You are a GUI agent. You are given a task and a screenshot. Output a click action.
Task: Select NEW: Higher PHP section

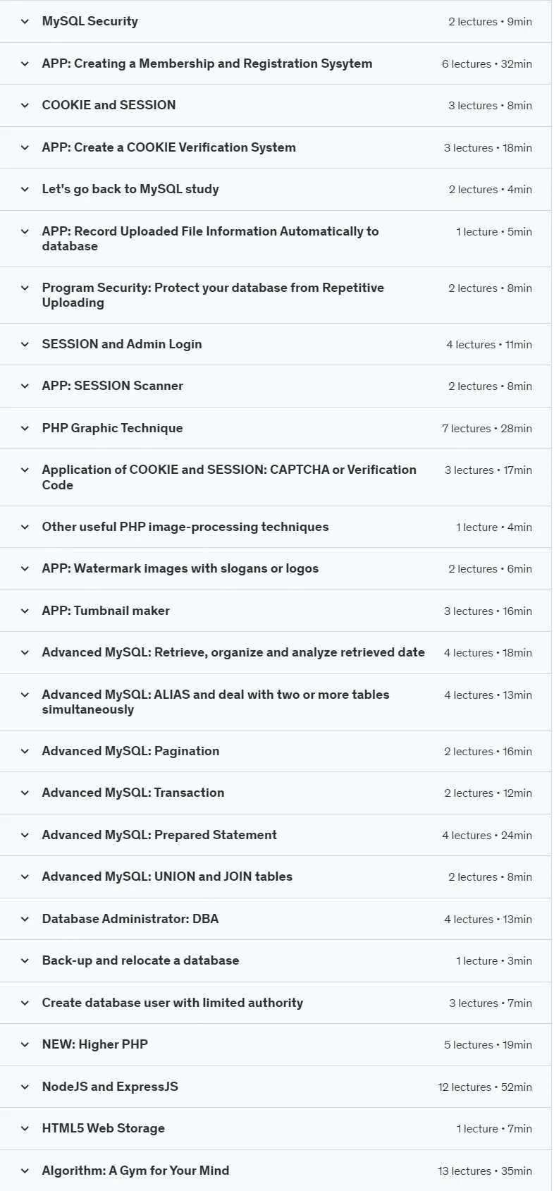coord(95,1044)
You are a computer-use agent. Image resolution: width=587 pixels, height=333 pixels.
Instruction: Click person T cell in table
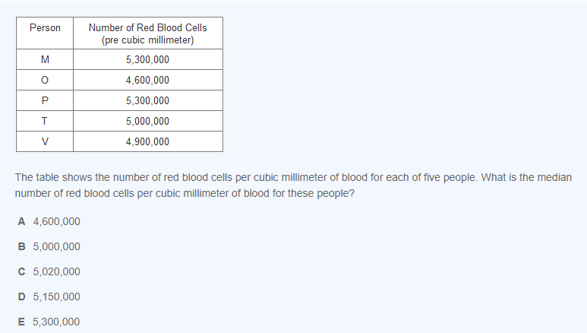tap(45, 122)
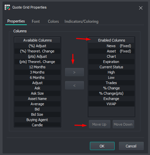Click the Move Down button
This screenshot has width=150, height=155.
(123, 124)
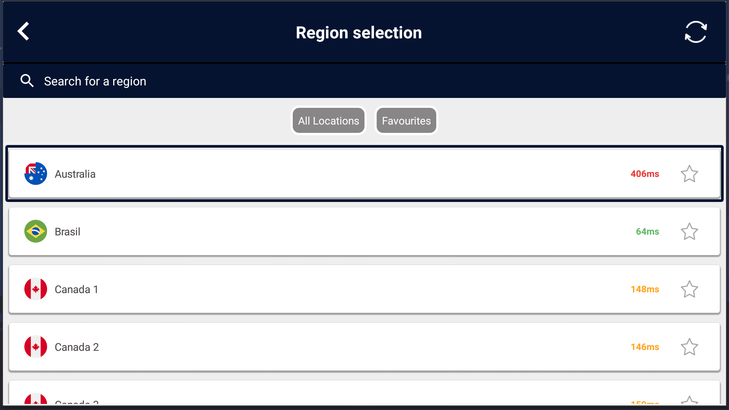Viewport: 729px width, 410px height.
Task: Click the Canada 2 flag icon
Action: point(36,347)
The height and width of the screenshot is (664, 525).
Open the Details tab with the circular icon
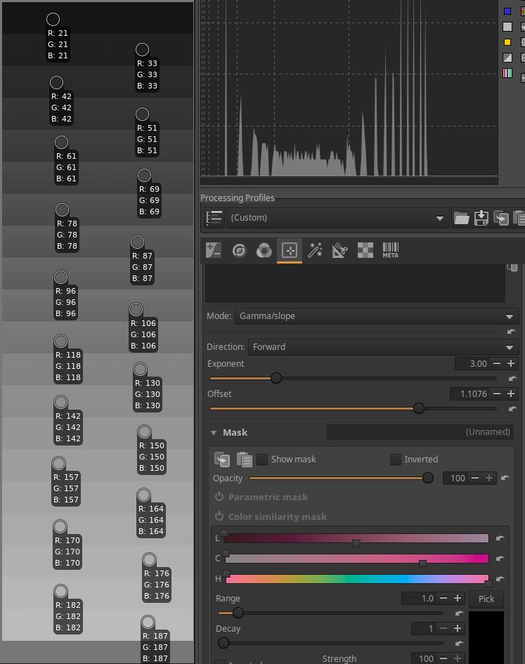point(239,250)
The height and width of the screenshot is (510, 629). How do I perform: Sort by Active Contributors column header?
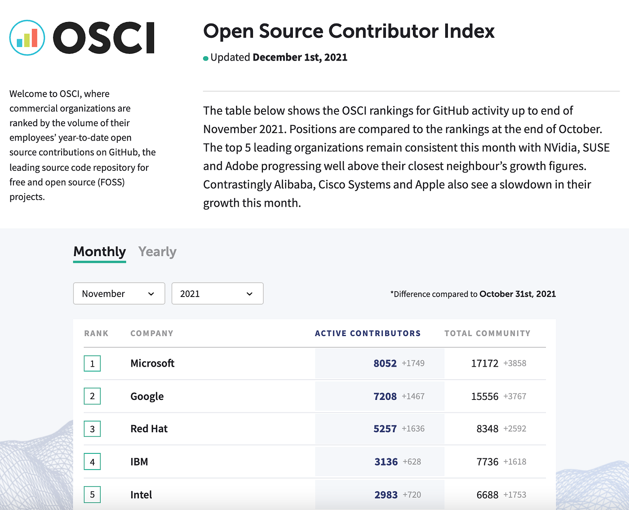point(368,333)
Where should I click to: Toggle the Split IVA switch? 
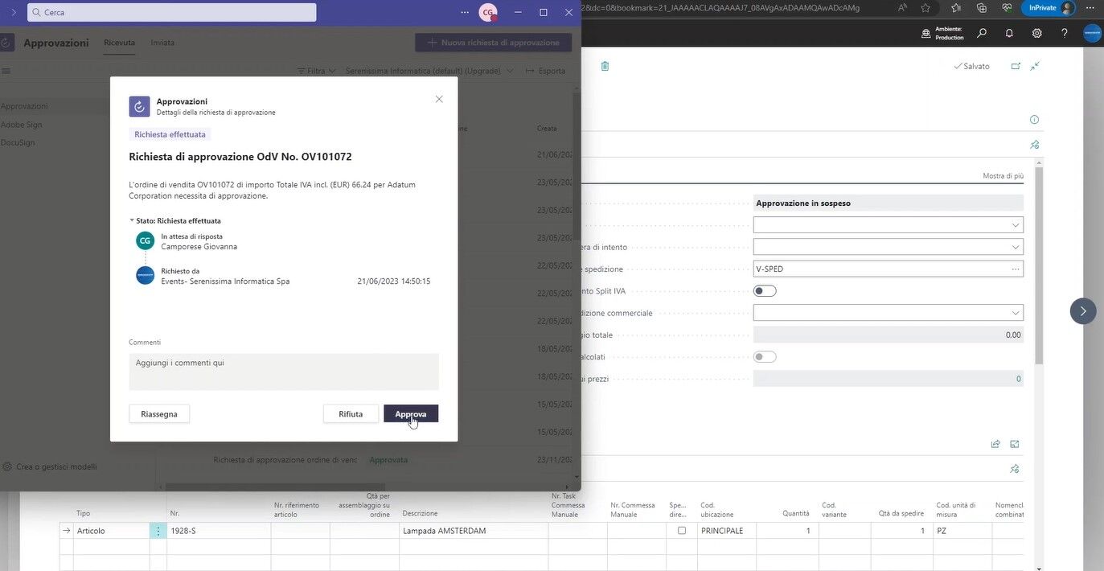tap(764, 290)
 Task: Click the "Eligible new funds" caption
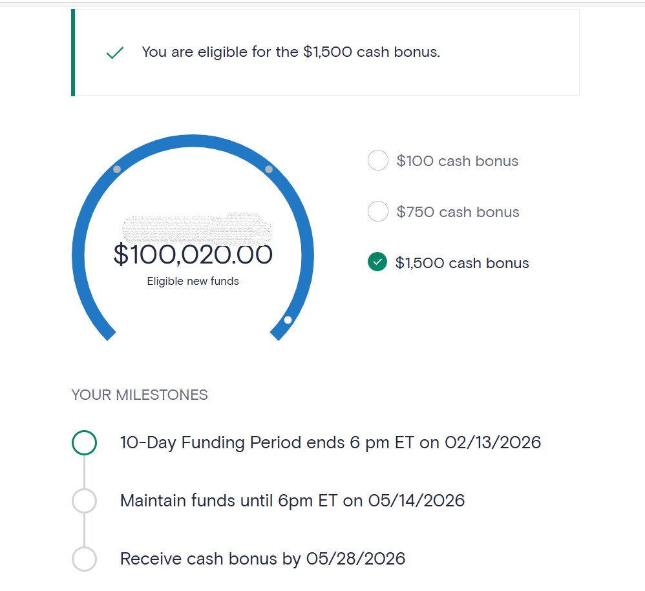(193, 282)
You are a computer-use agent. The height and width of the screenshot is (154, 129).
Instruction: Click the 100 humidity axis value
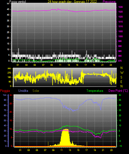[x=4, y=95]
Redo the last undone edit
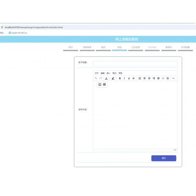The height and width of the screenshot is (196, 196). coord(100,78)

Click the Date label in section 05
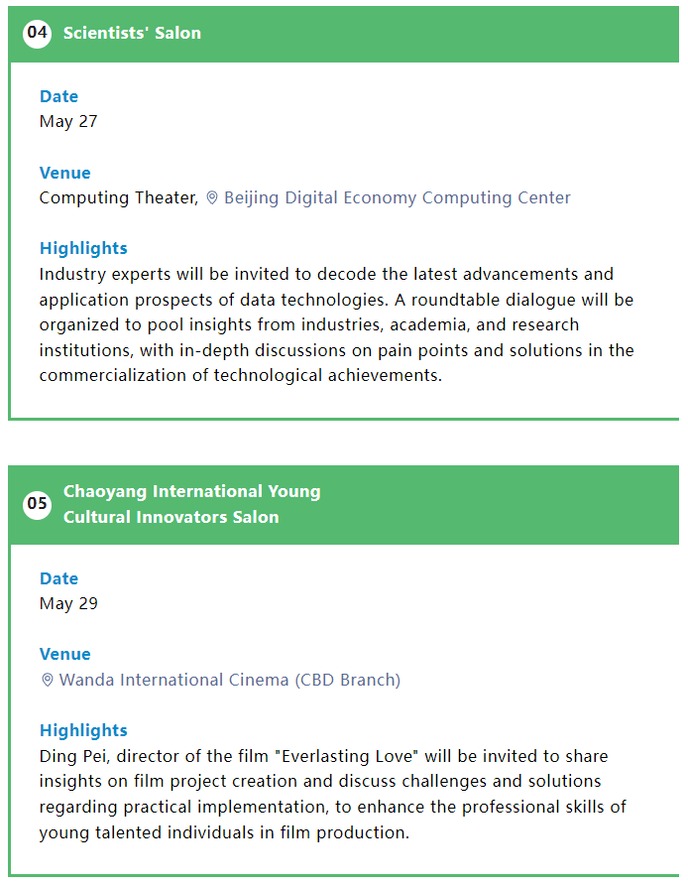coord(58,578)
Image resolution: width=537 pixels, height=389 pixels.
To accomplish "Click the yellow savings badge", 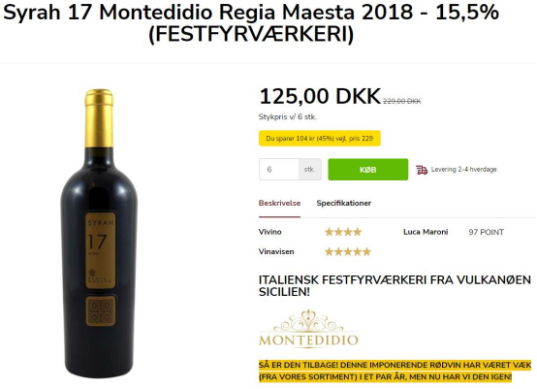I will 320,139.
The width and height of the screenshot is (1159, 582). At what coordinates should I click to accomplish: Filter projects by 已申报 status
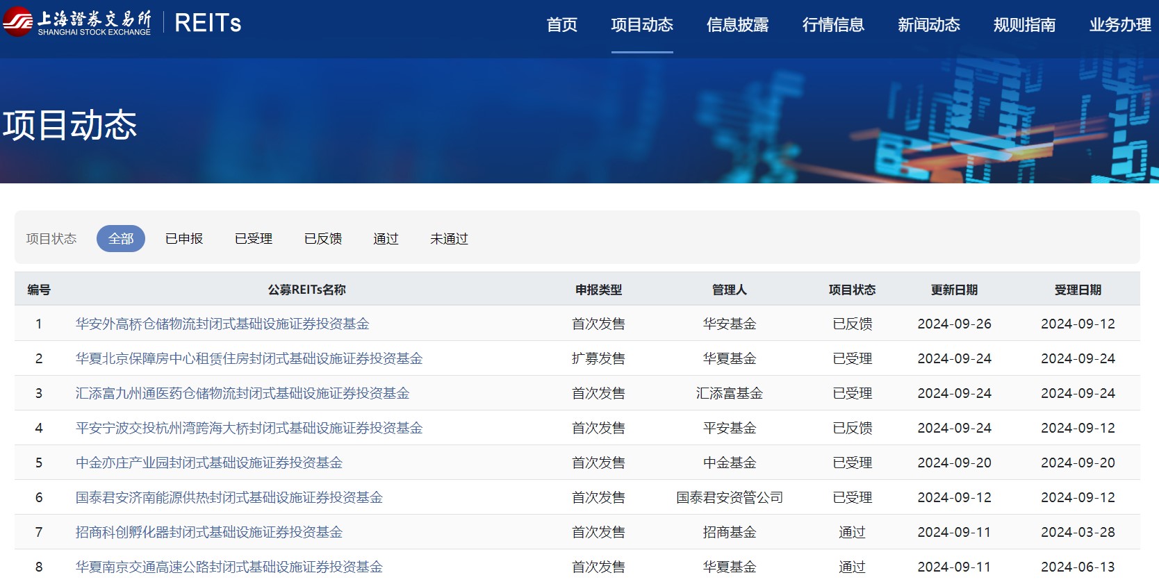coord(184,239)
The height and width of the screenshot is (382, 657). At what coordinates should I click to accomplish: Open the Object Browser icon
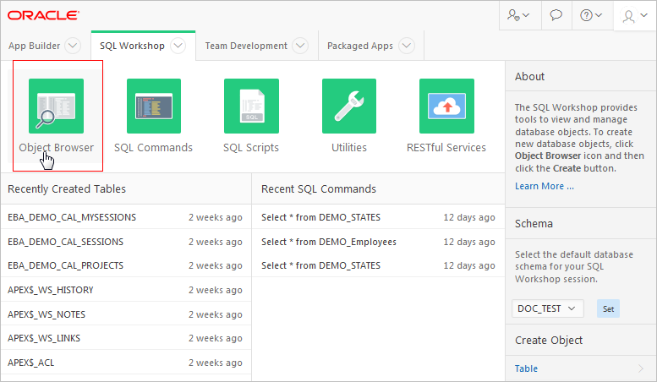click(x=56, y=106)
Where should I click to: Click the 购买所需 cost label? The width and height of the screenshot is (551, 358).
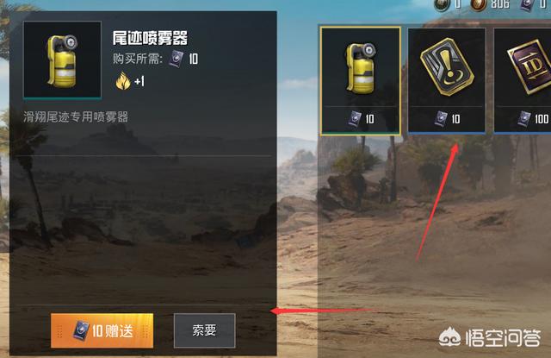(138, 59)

────────────────

#### [Task directions]
Count, in the records above, the lines that include "Image", and give the number with nothing added.

#### [Result of the task]
2